While the researchers' approach relies on genetic manipulation to change a plant's chemical signals, it is much faster and easier than identifying and altering the specific gene responsible by mapping the plant's entire genome, as is standard practice for modifying crop traits. Argueso likens their simpler solution to how a doctor might prescribe a pill to correct a chemical imbalance. She expects the mutations they've developed to be useful for agriculture for decades.

"We are exploring collaborations with breeding programs across the world, so this can be tested in different regions with all sorts of crops," Argueso said. "If these mutations have the potential that we think they do, we would like them to be used everywhere."

Student research

The study was funded by the National Science Foundation and led by Grace Johnston, who conducted the research as a student. Johnston was recruited into Argueso's lab as an undergraduate biology student and wrote the paper as her master's thesis. She is now a research associate in the lab.

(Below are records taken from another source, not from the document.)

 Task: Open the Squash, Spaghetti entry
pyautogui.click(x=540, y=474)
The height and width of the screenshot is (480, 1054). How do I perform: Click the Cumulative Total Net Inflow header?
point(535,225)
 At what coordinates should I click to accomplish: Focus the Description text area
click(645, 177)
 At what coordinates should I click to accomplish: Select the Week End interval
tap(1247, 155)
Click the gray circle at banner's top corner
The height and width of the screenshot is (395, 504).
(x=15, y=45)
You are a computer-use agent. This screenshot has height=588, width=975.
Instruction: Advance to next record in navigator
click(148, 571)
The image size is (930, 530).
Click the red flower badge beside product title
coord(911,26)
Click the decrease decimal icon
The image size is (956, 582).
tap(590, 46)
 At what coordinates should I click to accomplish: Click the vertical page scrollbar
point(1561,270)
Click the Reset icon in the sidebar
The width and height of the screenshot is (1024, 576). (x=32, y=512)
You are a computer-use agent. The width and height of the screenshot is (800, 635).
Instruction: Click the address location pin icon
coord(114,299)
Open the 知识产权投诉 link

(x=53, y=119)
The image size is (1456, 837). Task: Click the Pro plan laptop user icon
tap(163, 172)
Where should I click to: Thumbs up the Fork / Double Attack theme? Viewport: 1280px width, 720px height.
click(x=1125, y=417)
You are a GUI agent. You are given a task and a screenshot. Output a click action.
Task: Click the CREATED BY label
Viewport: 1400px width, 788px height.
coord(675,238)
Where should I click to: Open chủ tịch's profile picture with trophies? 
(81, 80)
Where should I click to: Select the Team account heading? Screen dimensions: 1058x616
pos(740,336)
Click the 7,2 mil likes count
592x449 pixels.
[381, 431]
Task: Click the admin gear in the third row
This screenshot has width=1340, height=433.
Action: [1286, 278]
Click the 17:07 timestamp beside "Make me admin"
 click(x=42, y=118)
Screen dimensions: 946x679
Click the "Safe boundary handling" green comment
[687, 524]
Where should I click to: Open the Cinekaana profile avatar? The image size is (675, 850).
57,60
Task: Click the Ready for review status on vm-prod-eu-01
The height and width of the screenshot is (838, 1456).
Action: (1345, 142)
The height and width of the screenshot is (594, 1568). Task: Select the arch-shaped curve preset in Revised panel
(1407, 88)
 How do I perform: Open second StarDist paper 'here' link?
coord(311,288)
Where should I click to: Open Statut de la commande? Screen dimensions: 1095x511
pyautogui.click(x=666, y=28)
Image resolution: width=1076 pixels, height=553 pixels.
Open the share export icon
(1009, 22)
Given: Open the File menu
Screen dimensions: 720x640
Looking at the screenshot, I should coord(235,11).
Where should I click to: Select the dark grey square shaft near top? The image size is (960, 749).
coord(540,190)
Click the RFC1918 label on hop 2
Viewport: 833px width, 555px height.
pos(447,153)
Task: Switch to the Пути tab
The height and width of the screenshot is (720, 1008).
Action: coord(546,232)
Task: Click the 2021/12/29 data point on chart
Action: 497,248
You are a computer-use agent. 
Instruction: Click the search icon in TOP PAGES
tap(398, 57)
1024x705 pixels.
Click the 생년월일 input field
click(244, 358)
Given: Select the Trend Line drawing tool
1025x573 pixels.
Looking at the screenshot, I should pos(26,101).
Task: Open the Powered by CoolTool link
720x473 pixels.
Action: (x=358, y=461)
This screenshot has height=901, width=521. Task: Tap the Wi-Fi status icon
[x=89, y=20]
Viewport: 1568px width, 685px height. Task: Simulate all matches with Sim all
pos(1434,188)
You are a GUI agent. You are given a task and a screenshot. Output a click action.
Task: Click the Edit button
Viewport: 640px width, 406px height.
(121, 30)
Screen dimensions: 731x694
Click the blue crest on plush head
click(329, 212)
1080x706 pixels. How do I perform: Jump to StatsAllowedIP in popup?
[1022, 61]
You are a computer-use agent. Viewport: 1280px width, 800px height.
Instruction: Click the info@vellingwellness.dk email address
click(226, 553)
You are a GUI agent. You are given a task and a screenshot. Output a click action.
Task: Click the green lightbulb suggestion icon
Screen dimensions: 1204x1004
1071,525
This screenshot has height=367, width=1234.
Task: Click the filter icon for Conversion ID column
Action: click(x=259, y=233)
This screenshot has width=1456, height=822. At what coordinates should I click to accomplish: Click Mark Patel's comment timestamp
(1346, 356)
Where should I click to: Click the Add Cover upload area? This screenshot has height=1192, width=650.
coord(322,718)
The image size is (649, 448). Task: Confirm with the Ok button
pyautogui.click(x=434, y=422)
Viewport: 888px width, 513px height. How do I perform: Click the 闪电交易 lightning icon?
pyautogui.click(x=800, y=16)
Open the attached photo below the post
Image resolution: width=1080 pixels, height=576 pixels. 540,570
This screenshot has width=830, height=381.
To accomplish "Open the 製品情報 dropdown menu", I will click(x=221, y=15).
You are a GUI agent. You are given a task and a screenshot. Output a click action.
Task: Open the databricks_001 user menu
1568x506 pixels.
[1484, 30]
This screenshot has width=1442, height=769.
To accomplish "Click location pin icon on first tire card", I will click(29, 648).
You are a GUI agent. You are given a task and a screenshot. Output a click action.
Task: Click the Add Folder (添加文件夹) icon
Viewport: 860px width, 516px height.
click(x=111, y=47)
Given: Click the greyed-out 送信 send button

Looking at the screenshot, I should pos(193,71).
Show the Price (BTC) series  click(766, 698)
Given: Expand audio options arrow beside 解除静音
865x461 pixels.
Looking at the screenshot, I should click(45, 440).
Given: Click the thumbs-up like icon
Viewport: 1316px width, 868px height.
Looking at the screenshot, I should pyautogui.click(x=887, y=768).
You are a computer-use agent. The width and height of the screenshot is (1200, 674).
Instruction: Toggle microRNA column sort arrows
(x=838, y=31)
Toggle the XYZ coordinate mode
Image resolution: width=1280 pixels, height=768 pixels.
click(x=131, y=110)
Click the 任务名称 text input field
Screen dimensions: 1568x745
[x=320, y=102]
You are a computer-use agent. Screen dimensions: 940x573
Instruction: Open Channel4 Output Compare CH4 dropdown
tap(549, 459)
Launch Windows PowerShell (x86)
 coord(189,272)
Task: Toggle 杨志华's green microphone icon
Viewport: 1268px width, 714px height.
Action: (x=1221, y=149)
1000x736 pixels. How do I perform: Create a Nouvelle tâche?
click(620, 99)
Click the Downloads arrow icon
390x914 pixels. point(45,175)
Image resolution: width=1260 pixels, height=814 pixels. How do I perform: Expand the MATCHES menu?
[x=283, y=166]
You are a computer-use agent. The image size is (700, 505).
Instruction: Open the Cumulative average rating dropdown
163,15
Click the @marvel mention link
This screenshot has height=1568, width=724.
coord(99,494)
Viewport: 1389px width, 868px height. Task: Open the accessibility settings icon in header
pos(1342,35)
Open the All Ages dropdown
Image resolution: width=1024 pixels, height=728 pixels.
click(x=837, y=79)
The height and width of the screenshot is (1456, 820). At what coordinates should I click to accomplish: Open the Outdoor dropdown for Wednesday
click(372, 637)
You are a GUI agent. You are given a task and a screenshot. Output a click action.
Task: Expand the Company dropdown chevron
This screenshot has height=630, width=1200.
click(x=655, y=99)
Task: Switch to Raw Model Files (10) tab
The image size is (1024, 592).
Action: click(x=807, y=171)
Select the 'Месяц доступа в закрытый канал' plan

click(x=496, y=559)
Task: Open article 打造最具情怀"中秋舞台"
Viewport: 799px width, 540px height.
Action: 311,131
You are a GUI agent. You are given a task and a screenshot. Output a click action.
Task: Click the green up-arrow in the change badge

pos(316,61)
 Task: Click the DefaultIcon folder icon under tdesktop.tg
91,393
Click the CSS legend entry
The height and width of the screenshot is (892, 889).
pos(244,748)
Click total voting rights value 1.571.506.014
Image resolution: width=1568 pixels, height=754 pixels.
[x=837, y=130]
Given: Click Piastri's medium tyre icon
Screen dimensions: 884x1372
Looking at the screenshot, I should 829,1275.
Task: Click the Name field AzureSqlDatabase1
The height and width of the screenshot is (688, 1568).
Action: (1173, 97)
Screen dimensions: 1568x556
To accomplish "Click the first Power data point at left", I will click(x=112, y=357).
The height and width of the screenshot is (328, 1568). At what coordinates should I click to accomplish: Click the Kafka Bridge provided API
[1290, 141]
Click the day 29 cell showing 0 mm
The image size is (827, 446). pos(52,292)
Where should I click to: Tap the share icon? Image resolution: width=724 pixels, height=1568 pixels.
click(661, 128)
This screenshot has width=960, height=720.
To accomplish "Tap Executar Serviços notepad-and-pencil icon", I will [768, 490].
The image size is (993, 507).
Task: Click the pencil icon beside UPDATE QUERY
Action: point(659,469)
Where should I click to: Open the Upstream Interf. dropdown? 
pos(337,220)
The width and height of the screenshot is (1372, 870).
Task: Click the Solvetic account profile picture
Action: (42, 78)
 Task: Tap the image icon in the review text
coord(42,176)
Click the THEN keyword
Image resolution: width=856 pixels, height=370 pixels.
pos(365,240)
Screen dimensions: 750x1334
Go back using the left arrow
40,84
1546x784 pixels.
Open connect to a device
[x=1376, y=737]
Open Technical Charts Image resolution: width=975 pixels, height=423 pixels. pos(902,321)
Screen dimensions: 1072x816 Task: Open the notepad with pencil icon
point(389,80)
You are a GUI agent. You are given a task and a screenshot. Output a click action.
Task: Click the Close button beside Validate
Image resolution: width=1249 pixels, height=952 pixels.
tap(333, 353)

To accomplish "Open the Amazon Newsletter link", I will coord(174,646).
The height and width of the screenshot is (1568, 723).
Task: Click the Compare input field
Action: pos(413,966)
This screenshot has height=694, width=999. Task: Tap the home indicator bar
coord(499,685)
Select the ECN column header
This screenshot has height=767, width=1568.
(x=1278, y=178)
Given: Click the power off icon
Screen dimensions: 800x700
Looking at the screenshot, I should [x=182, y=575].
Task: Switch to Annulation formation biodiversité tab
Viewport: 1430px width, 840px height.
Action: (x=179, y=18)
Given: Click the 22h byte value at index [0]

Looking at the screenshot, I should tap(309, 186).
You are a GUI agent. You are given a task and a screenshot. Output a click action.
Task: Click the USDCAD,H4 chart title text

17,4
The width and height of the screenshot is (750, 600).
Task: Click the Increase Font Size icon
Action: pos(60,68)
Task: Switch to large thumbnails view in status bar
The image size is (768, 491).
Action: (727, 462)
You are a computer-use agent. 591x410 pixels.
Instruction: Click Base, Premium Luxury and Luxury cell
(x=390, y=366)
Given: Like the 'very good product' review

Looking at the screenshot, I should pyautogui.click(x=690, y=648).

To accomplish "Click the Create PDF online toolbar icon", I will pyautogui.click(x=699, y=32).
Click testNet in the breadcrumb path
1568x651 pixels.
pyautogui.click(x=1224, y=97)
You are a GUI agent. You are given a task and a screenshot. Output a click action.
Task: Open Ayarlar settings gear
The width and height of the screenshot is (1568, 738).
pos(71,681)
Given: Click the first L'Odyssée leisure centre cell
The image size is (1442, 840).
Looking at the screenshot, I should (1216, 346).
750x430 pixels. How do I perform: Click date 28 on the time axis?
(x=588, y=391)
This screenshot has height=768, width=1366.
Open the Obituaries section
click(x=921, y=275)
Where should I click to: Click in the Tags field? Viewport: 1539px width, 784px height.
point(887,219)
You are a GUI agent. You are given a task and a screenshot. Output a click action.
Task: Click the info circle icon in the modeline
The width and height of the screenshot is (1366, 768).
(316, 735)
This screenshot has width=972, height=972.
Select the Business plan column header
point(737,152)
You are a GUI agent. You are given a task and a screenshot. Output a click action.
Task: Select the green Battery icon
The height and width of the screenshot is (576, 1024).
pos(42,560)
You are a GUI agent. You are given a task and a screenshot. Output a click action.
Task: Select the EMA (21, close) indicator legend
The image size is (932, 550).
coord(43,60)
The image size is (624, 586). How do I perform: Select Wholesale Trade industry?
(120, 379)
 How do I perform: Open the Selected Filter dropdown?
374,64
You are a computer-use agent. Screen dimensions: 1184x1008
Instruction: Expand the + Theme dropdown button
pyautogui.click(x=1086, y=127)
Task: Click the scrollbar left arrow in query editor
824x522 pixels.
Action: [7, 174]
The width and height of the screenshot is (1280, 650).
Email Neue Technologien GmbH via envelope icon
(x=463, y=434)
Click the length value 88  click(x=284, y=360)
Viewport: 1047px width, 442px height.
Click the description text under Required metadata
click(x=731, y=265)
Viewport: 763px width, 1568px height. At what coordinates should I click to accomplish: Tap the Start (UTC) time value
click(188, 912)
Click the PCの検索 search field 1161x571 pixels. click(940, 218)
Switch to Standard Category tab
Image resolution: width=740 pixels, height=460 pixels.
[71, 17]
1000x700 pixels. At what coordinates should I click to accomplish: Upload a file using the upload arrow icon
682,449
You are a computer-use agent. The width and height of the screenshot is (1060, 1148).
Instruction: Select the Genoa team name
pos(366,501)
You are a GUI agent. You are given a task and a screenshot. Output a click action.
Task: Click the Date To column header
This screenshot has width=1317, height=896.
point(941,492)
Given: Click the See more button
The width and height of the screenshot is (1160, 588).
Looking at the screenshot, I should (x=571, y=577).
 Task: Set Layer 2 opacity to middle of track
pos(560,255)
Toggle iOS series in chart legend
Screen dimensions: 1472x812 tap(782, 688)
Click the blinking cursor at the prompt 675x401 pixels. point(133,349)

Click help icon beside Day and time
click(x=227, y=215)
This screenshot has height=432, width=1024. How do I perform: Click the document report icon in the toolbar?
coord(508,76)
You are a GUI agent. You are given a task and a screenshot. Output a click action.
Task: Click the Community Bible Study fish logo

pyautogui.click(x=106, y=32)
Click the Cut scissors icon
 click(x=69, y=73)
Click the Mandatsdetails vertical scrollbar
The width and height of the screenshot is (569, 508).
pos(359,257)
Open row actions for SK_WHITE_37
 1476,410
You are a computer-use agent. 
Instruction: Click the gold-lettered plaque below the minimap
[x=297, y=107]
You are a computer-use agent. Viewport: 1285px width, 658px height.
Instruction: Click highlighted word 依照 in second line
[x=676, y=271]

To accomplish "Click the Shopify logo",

"I did not know I wanted to do plant science," said Johnston, who credits Argueso's mentoring for her achievement and love of plant biology. "By the time I was done with my undergrad degree, we still didn't know enough about these plants, and I just couldn't let it go."

Johnston received prestigious fellowships from the National Science Foundation and the American Society of Plant Biologists to support her work while earning her undergraduate and graduate degrees.

"This is a CSU research success story," Johnston said. "Cris took me on when I didn't know anything about science, and here we are eight years later, and we have the opportunity to actually impact food security."

Argueso is passionate about inspiring young researchers like Johnston. Students from her lab have gone on to receive important national and international awards, and currently three undergraduate researchers are part of her team.

Second author Hannah Berry was a CSU Cell and Molecular Biology graduate student in Argueso's lab; she is now a scientist at Pairwise, a plant biotechnology and gene-editing company. Co-author Hitoshi Sakakibara, a plant science professor at Nagoya University and the RIKEN Center for Sustainable Resource Science in Japan, is one of the top plant hormone quantification experts in the world. Mikiko Kojima, a scientist at the RIKEN Center for Sustainable Resource Science, also contributed to the study.